What the task asks: A word-for-word copy of the data is what's wanted; pictures stay out of it.

Collected data:
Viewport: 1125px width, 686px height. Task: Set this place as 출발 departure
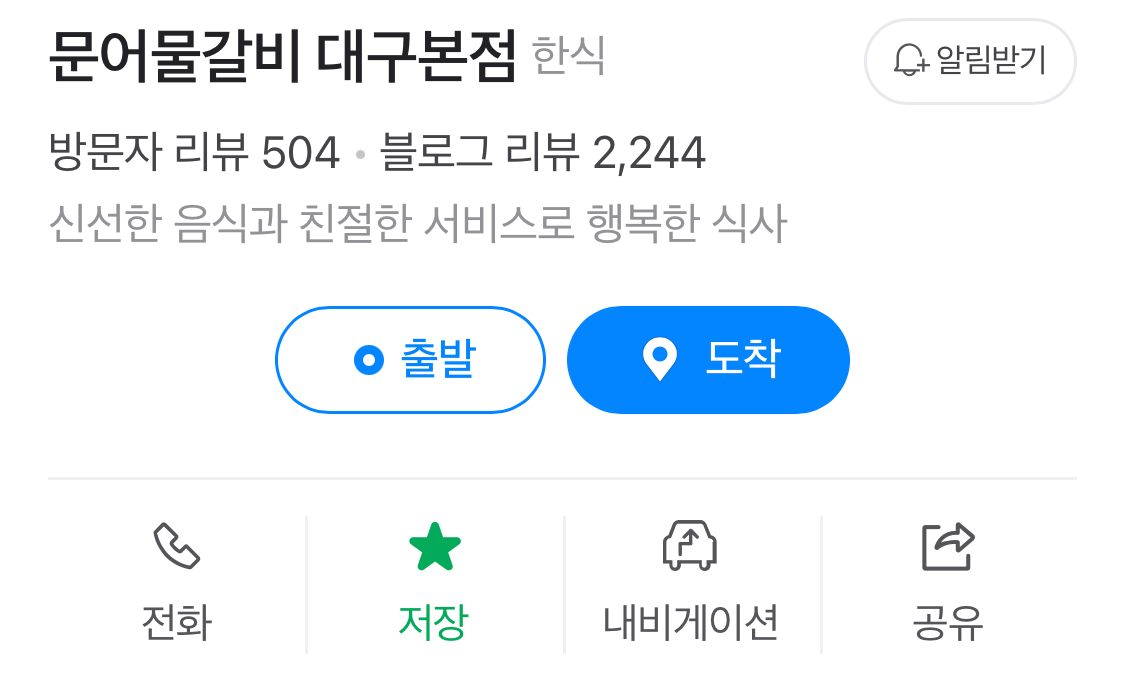coord(410,360)
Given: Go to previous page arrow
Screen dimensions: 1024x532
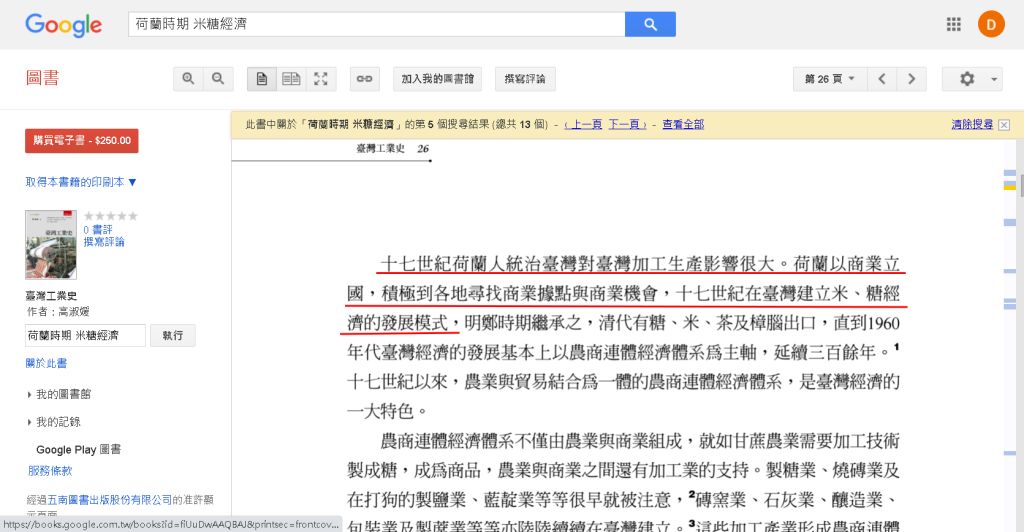Looking at the screenshot, I should pos(881,79).
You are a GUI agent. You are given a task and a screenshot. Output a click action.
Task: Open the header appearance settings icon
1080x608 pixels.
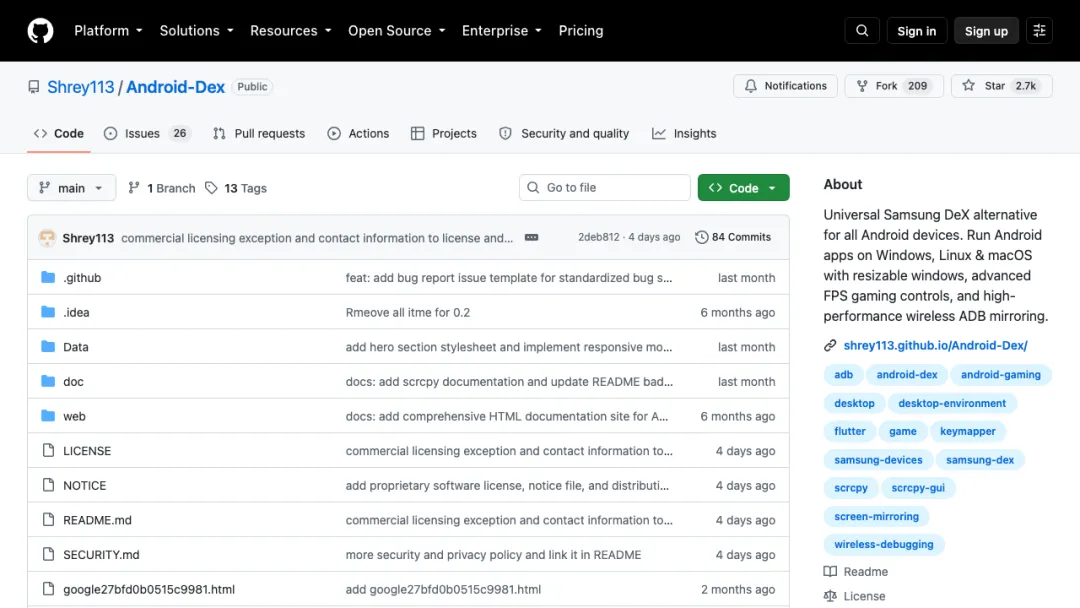(x=1039, y=31)
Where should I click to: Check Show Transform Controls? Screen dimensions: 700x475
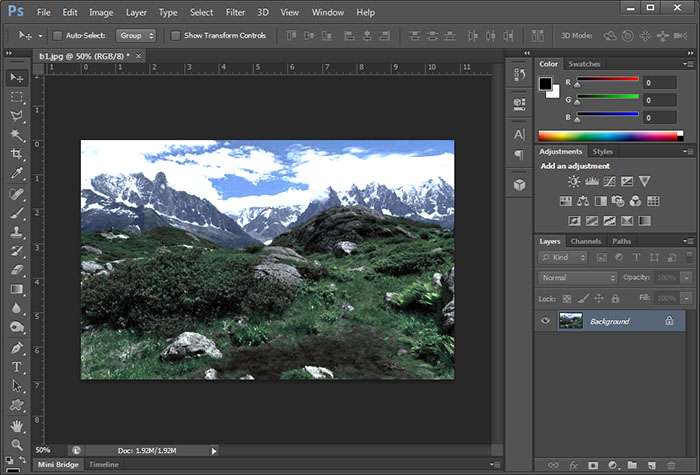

Task solution:
Viewport: 1125px width, 686px height. Task: Set this place as 출발 departure
coord(410,360)
Given: Go to previous page arrow
Screen dimensions: 1024x532
Looking at the screenshot, I should pos(881,79).
You are a GUI agent. You are given a task and a screenshot. Output a click action.
Task: Open the header appearance settings icon
1080x608 pixels.
(x=1039, y=31)
Where should I click to: Check Show Transform Controls? Screen dimensions: 700x475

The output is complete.